In Revolutionary Mothers: Women in the Struggle for America’s Independence, by Carol Berkin, who is a History Professor at Graduate Center of the City University of New York and Baruch College, provides several viewpoints of the way women were affected by the Revolutionary War but at the same time also playing majors roles in it.
When one thinks about the Revolutionary War, the things that come to mind are the accomplishment of men, that’s because most of the history books imply the importance of only men in the Revolutionary War, the mention of women in the war were either not of importance or were completely left out. In reality, it was both women and men who helped out in the war in their own way. She uses many primary sources; quoting from documents, song lyrics, articles, journals, letters, and quotes from newspapers were used to back up her evidence. In the book, Berkin gives attention to all women, from rich to poor, to American, British, Indian or African American women.
Berkin does not just talk about one story of one group of women in her book, no, each chapter is dedicated to the different group of women and the struggle they go through. Berkin began her book off by discussing the positions women had during the time in society and how it was changing as the war progressed on. Men treated women as their personal slaves, only good for doing household chores and popping out babies. If a woman decides to read a book or get an education, then they were considered mentally unstable.

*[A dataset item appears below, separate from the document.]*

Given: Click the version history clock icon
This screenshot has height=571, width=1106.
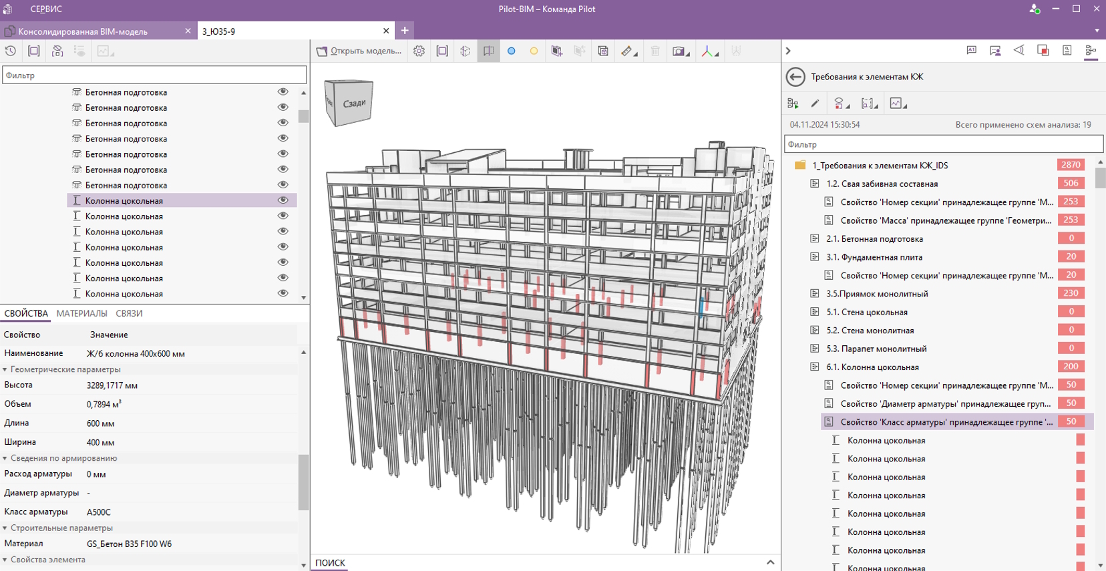Looking at the screenshot, I should click(x=11, y=51).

John Winthrop, the first governor of Massachusetts said regarding women and book, “If she had attended her household affairs and such things as belong to women, and not gone out of her way and calling to meddle in such things as are proper to men, whose minds are stronger.” Women depended on men in many things, everything she owned previously became her husband’s property after marriage, she was not her own person. They really had only two choices; marriage or become a spinster
Women were also not given permission to be involved in any political matters, they’re brains were considered weaker than the men. When the boycott of British goods was taking place, women “became crucial participants in the first organized opposition to British policy.” Saying “no” was the first political stand ladies acquired, the businesswomen denied the sale of British goods at their place of business. Even though being in the newspaper was a fresh and bold move for the ladies, it was recommended for them to not put anything besides their names on petitions, but they still did it anonymously.
As the home-front war broke out and men went to battle, the lives of women changed dramatically. No one and nothing was safe; kids were being killed, women were being raped or killed for having certain beliefs, villages, buildings, and farms were being abolished. When households’ items ran out, women improvised using “thorns for pins, making tea from herbs and flowers,” they published helpful information in the newspaper too. They also helped out others, “if the army needed saltpeter, women made saltpeter, boiling together wood and ash and earth scraped from beneath the floors of their houses, adding charcoal and sulfur to produce the powder. If the army needed clothing, women…went door-to-door, soliciting clothes from their neighbors, then cleaned and mended them before delivering them to nearby troops. When word spread that the military needed metal to produce bullets and cannon shot, women melted down their own pewter tableware, clock weights, and window weights…and women volunteered to provide beds and care for the soldiers.”
Many who lost their husbands and kids to the war followed the soldiers around, most of them were lower-class women who cooked, nursed, and washed their clothes. While camp followers were looked down upon, general wives who went to their husbands were considered loyal. While some were happy to be with them, others like Martha Washington, saw it only as an obligation. Some Loyalist women were treated so badly for siding with British they had to leave their hometown for good. Native American women, on the other hand, had a more dominant role in society, but since they had aligned themselves with the British who were loosing, their life was about to get more complicated.
“Their social roles would be dramatically changed and their power within their communities diminished.” Like camp followers, many African American women went with the British army in hopes of getting freedom, foods, drinks, and protection. But in the end, they were treated unfairly and on top of that, they were cheated out of their freedom too. Many others in order to help their country became spies, saboteurs or couriers. After the war had ended, some things improved for the women while other things like equality didn’t, with so much that happened, the ladies wanted life the way it was before the war. Women were allowed to get an education in order to teach their children, being a wife and a mother was an ideal goal in life set by society.
Upon reading Revolutionary Mothers, it gave me a whole new perspective on the struggles ladies went through during the Revolutionary war, they lost their loved ones, helped soldiers, became spies, saboteurs or couriers. This book is really intriguing and whoever takes the time to read and comprehend what the author is trying to say, they will be fascinated with the way women handled themselves and others during the war and will have an understanding of what and why they did what they did.